**DESCRIPTION OF THE TASK:** Reproduce everything in the material below, from the line containing "Increase the 开始 value with up arrow" down to the end of it, word for word. Leave the pictures out of your answer.

>> BEGIN RECORDS SUPPLIED

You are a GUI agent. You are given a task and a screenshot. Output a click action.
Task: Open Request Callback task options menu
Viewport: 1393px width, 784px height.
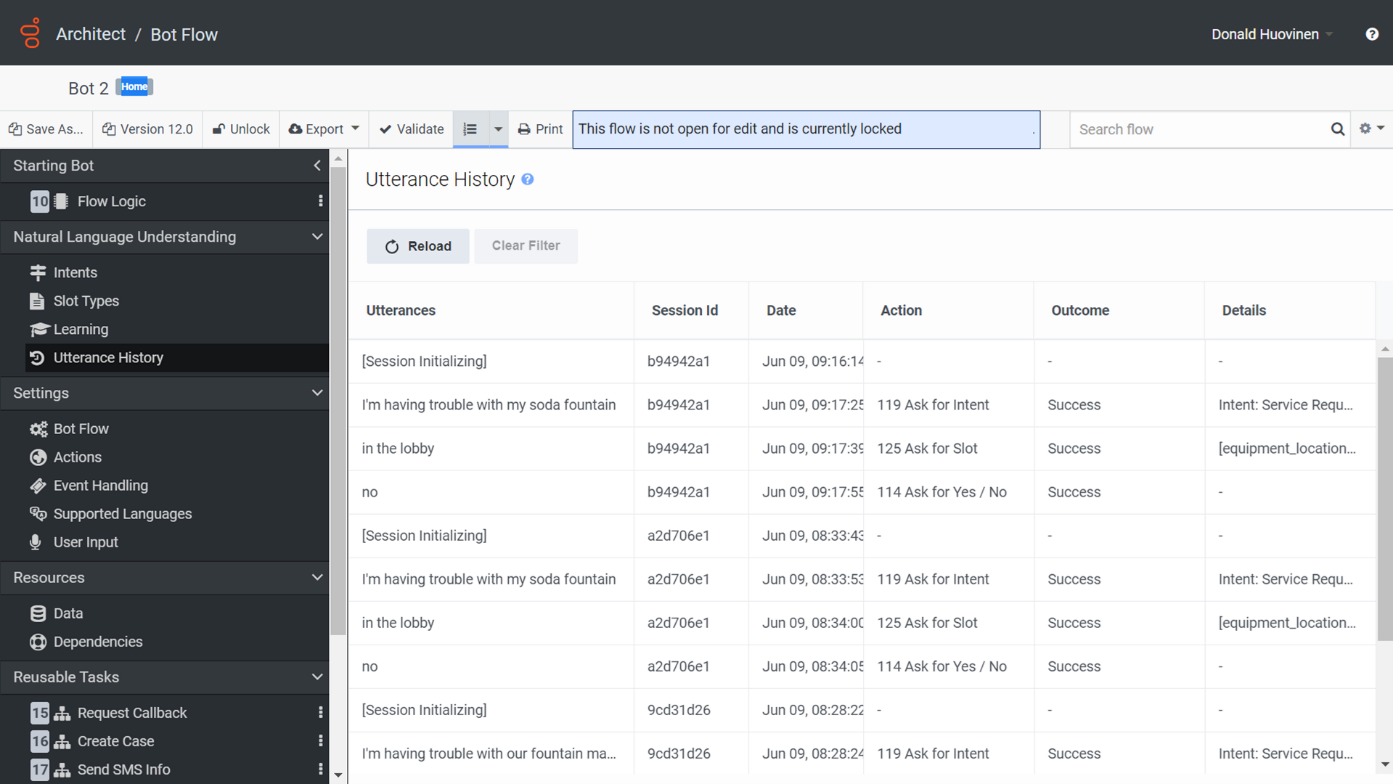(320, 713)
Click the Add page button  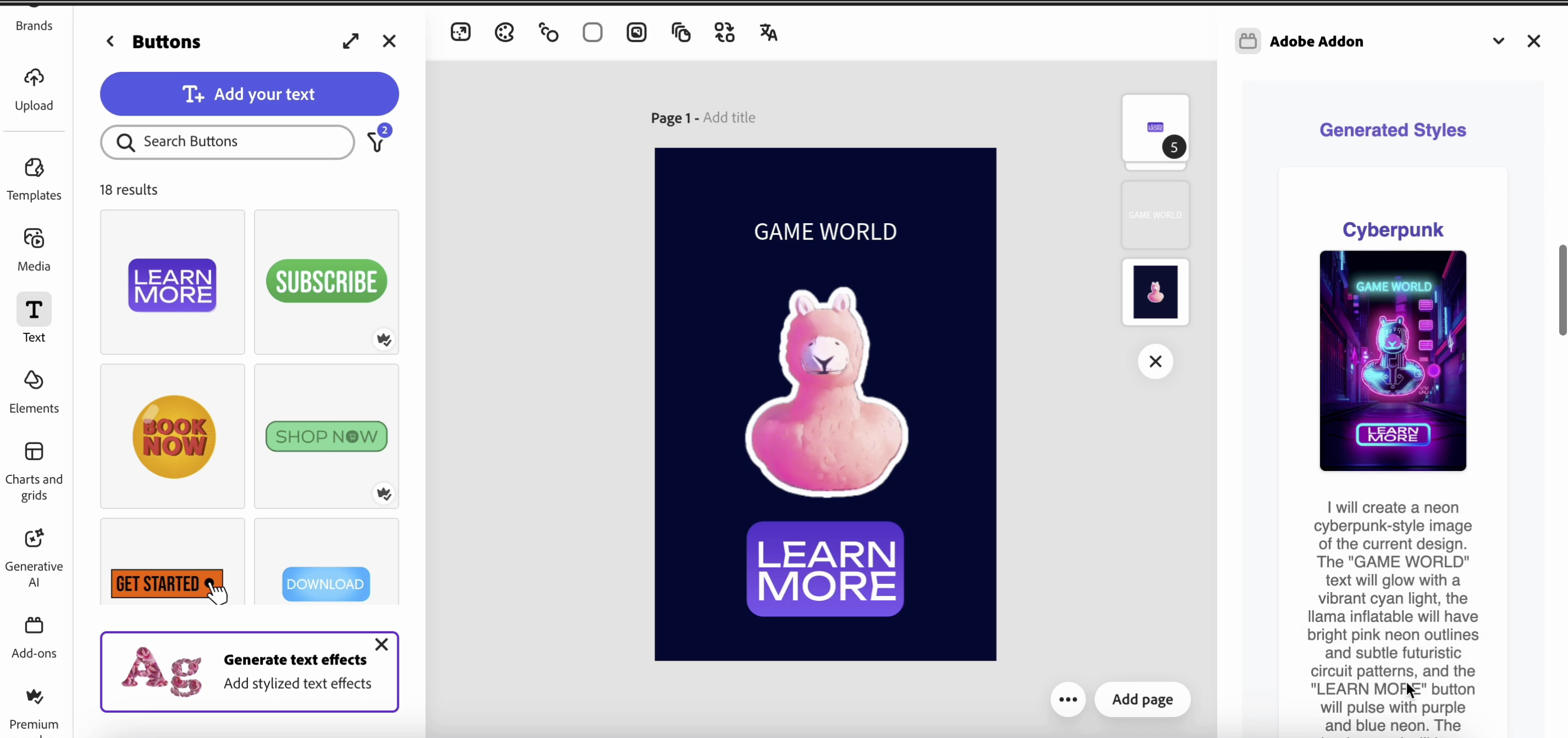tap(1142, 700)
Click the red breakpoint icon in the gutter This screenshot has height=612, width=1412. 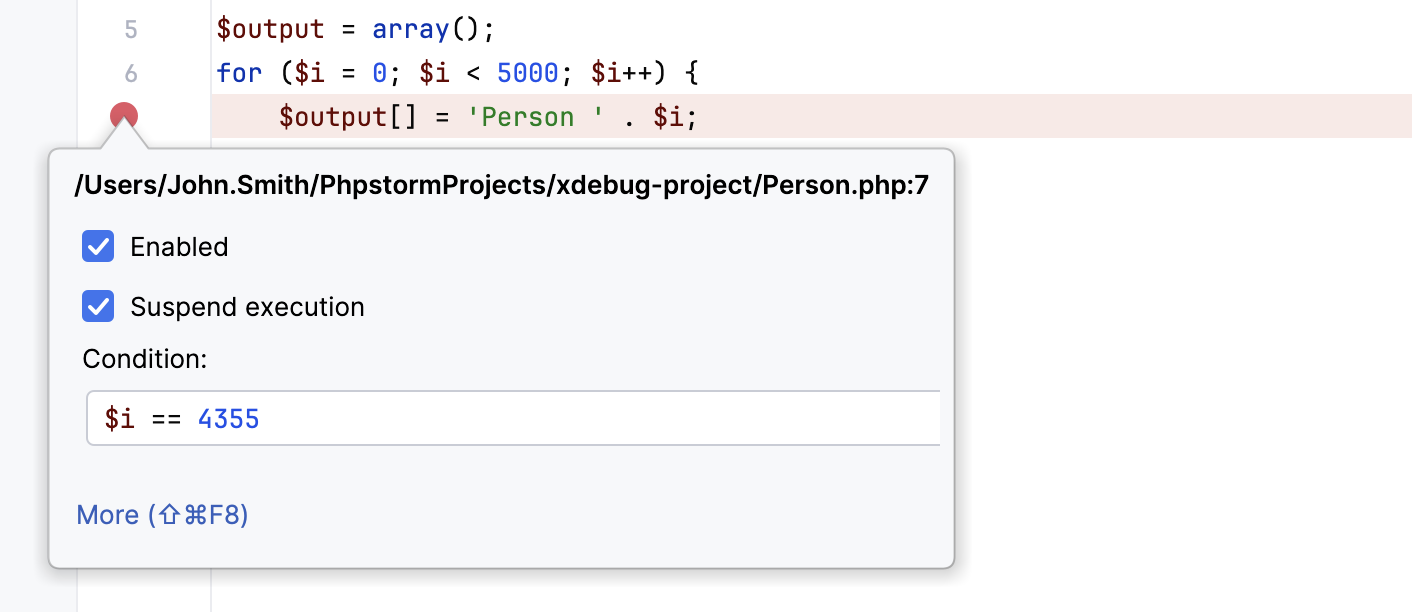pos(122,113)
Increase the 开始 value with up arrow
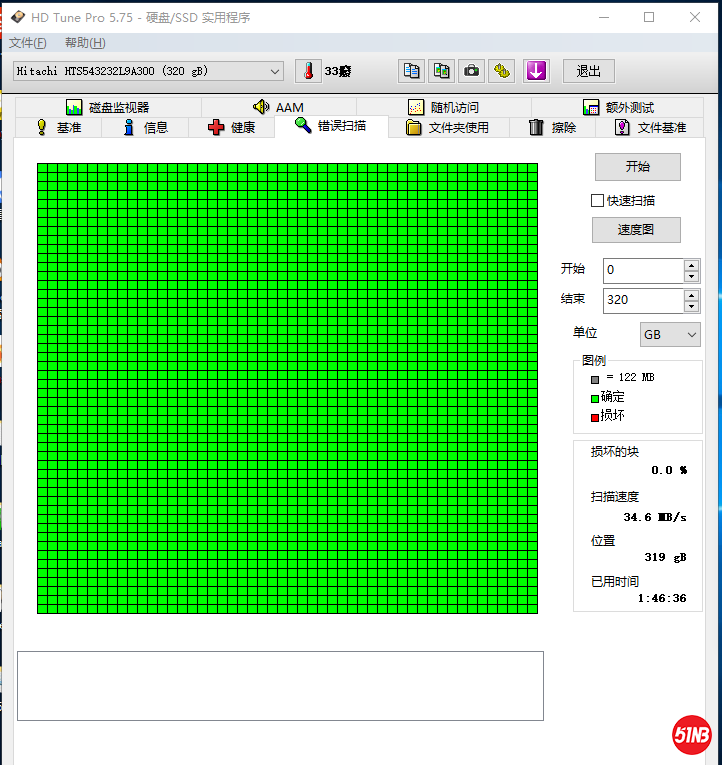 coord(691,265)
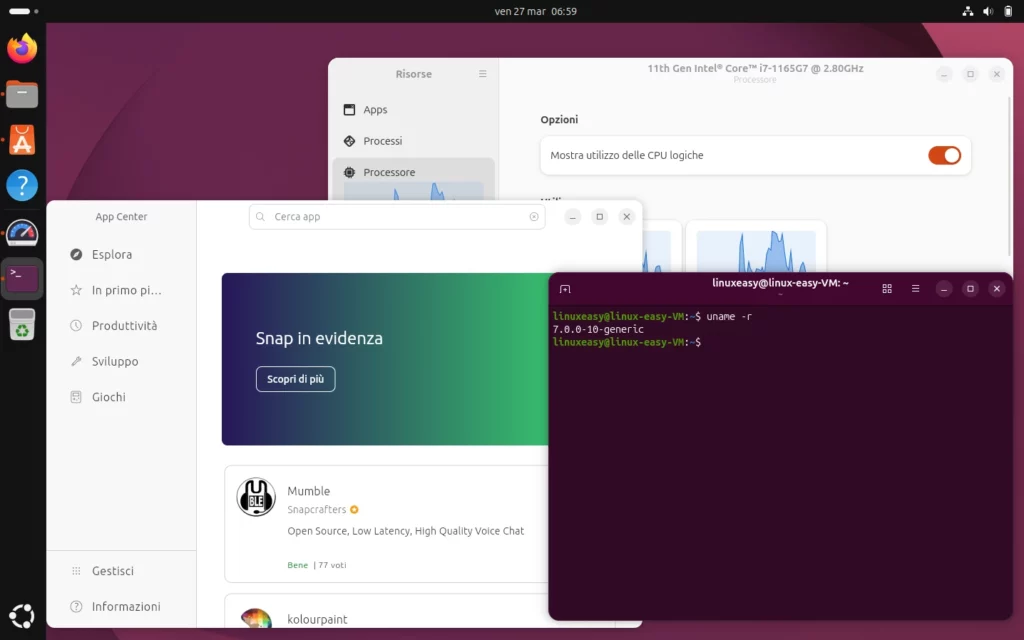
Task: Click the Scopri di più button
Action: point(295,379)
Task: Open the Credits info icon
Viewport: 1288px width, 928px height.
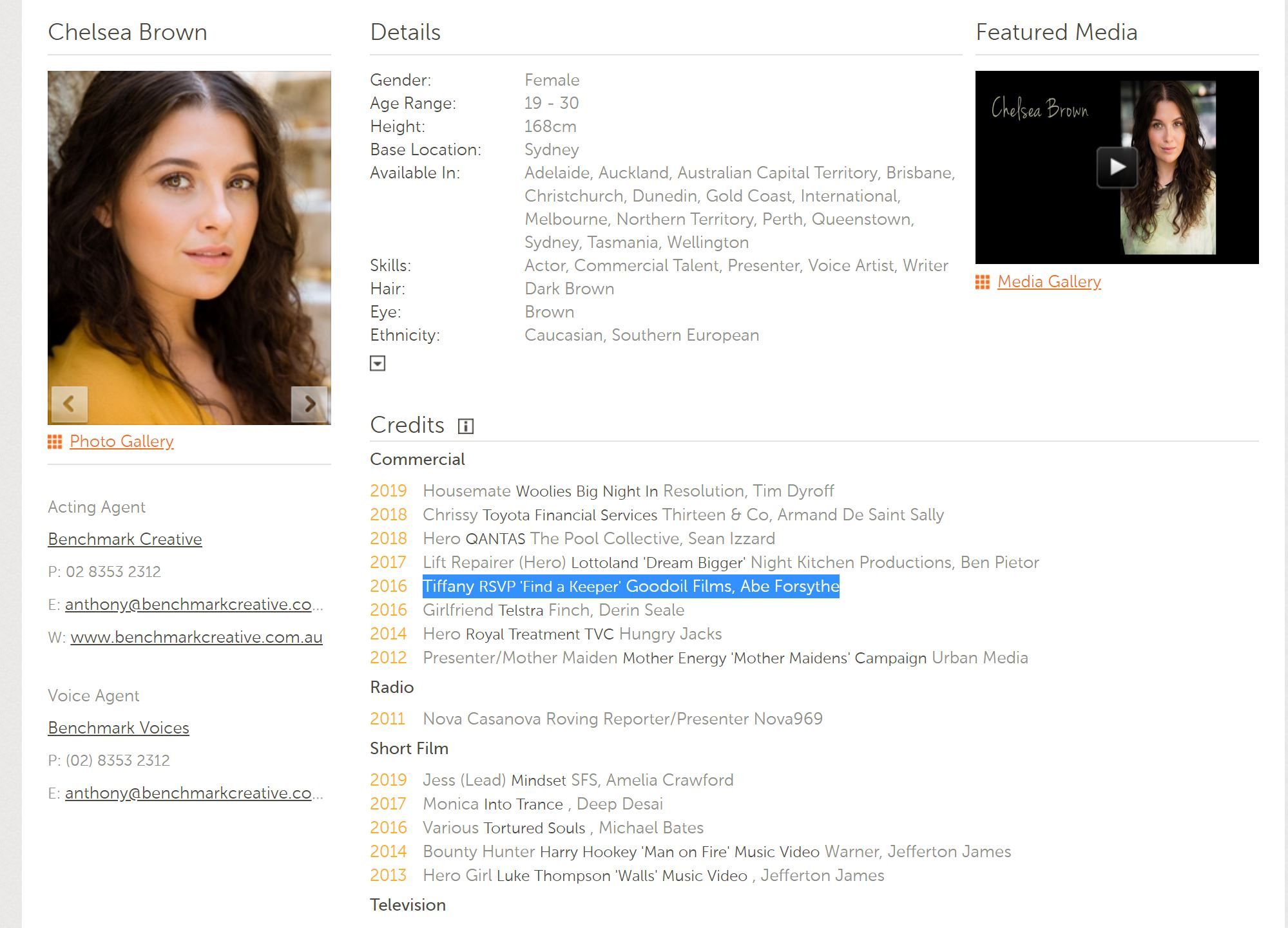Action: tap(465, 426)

>> END RECORDS SUPPLIED

**TASK ANSWER:**
Increase the 开始 value with up arrow
 coord(691,265)
Task: Click the Scopri di più button
Action: point(295,379)
Task: Open the Credits info icon
Viewport: 1288px width, 928px height.
Action: tap(465, 426)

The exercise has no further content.